Which was reason enough, Kathleen supposed, to go down. If she had a couple of halves herself she’d probably sleep all the better – the better not to be awake when Monica crashed in.
She ran down the stairs, the swell of noise and cigarette smoke rising to meet her, and the first thing she noticed was that she’d been right on one count – Irene was perched on a chair at a table near the bar, holding court with a gang of her favourite cronies from the estate. She was half-cut, by the looks of it, despite it still being quite early, and laughing just a little too loudly and raucously for it to be natural; she was playing to her audience. She saw Kathleen almost as soon as Kathleen had seen her and it was the expression on her face that would stay with Kathleen later – and expression of such confident, unthinking, everyday contempt, the like of which she wouldn’t be seeing again.
‘Oh, Jean, that’s priceless!’ she said, nudging her friend and turning slightly. ‘But hey up, better keep it down, girls – big lugs is here. And you know what she’s like for spreading the gossip.’
The other women laughed. Why would they not? She was a figure of fun to them. And if she’d learned one thing since becoming part of the fabric of a public house, it was that the insight of drunk people was every bit as lacking as their inability to realise how boring they always sounded was immense.
She glanced around in search of friendlier company.
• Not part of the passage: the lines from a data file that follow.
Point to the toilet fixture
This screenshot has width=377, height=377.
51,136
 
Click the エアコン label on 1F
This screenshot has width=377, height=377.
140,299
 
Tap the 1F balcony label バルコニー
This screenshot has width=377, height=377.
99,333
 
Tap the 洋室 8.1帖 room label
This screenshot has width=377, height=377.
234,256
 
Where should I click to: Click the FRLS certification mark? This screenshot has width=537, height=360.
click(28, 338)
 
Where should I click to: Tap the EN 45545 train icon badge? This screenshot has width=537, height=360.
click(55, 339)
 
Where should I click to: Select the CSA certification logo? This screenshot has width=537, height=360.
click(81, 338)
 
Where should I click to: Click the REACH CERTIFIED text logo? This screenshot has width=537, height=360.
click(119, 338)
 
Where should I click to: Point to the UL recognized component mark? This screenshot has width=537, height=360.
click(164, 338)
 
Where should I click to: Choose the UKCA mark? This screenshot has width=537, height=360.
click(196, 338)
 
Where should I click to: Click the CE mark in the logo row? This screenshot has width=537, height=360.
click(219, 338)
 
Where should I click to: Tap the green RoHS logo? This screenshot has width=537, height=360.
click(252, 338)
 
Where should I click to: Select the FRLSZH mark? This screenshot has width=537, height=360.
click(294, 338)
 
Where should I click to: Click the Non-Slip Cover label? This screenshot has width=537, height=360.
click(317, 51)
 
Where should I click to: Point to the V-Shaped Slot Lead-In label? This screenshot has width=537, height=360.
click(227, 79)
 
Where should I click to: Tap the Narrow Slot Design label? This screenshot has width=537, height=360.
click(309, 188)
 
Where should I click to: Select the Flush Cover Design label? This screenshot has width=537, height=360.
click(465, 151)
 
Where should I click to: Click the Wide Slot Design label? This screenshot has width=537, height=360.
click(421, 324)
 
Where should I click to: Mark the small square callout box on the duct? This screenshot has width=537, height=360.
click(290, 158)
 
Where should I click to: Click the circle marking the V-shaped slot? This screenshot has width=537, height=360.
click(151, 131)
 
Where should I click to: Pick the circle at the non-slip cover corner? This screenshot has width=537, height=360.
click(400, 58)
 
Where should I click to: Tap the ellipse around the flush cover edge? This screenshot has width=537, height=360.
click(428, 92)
Mary, now recovered, seemed to be coping fine behind the bar, which was presumably why her dad wasn’t there.
‘If you’re looking for him,’ Irene called across, without any prompting, ‘he’s in the best room playing dominoes. Meant to be bloody helping, he is. Lazy old git. And her …’
Kathleen let the sentence drift away as she headed to the best room where, up till ten or so minutes ago, a band had been playing, the members of which were still busy getting their leads and amps together, and who nodded a hello to Kathleen as she entered. She knew them well. They played regularly – had done for as long as she could remember. A trio of men, nearer her dad’s age, all from the Canterbury Estate, who sang country music, folk songs, some unbearably sad to listen to; one in particular which Mike, who did most of the singing, and had known her dad back in his printing days, had always told her had been a favourite of her mother’s.
The jukebox was still blaring in the main bar – to which many had now decamped – but in contrast this room could have been somebody’s dining room, so was a choice spot for the older customers to drink and play their dominoes in peace.
Her dad seemed pleased to see her. ‘There’s half a lager here, love,’ he called as she glanced around. ‘And we’ve nearly finished this game if you want to join in the next one.’
Kathleen quite enjoyed the odd game of dominoes – it was one of those childhood things that had always bound her and her father – but it was Saturday evening and she couldn’t quite escape the feeling that a seventeen-year-old girl playing dominoes with her dad represented a tragedy just that bit too big to be borne. She pulled up a chair, though, to be friendly, and accepted the drink.